> _Supplied passage_

——————

There are plenty of builders out there in the market that advertise how to make a website fast and easy with their state-of-the-art user interfaces. With some, that’s actually the case, but with the majority, you’ll simply end up losing your money and time trying to figure out even the most basic of things.
The best example of a website builder that avoids all of that bull and allows you to get straight to the point is Wix. It’s a company that even your dog has probably heard of by now, and that just goes to show how well they’ve established their website builder.
Marketing isn’t enough to keep a customer happy, though. You also need a good product. Wix is really simple to use, has some unique and ingenious features and allows you to learn how to create a website really fast. For all those reasons, and because it’s one of the best website builders around, we’ll be using Wix as our example in this tutorial.
Step 3: Registration
Once you have decided which website builder to use, all that’s left to do before you can learn how to start a website is to register and create an account.

——————

> _Data lines_
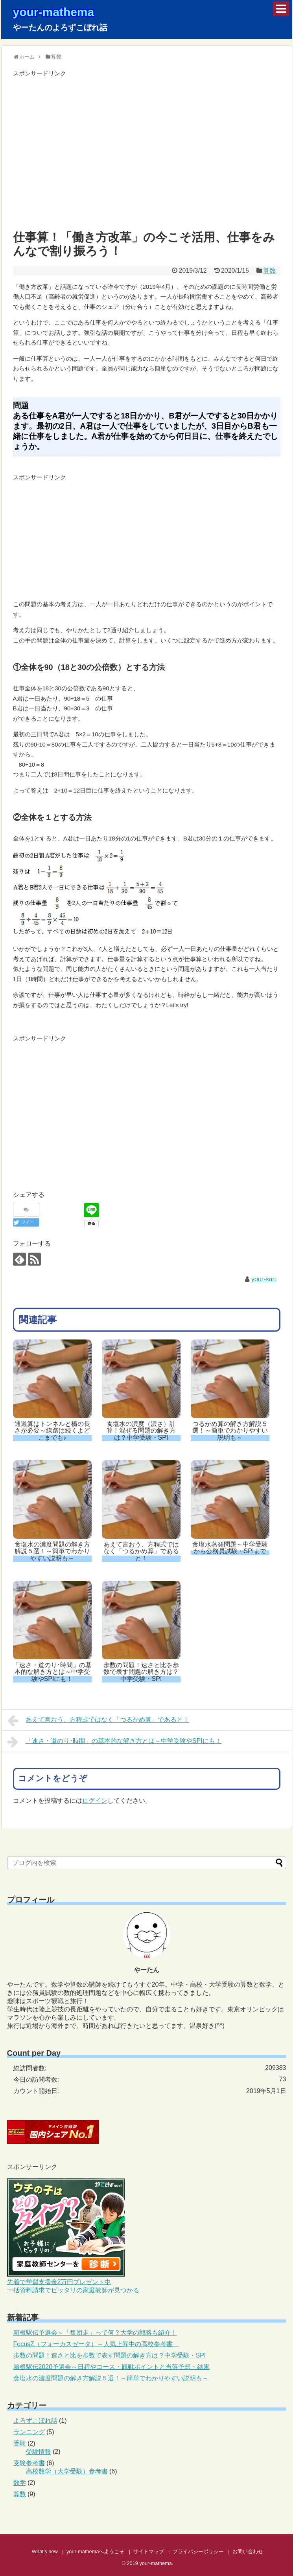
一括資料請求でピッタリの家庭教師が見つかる (73, 2290)
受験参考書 (29, 2463)
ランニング (29, 2432)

——————

> _Exercise aim_
Carry on the tutorial on building a website with Wix from the end of its last sentence. The listing is not connected to the text about building a website with Wix.

> _The answer_
Registering with Wix is extremely easy. All you need to do is go to their homepage, click the big “Get Started” button and type in your email and desired password. After that, answer a few questions and you’re done!
At one point, you’ll be presented with two options. You could either let Wix ADI (Artificial Design Intelligence) create the initial layout of your website for you, or you could do it all yourself from the ground up.
If you choose ADI, you’ll have to answer a few more questions, pick some themes and that's it! You’ll be thrown straight into the finished draft of your new website, and it’s easy sailing from there on out. The same applies if you choose to fill out everything yourself - it’s just going to take a little bit more time.
Step 4: Customization of Your Site
Now, assuming that you’ve gone ahead with the “custom creation” route and decided to ignore Wix ADI, the very first thing that you’ll have to do is choose an appropriate template. Many people who are looking at how to start a website seem to forget just how important this part really is!
Choosing the right website template could mean the difference between your website being successful and flunking entirely. The theme should also represent your site’s message - for example, a blog should have a welcoming and cozy feel to it, while eCommerce websites usually go for that polished, sterile look.
Wix offers you an absolutely huge selection of theme templates to sort through and pick from. Naturally, if you’re trying to start a blog, you don’t necessarily need to pick from one of the blog themes - that’s just the advised way to go about it.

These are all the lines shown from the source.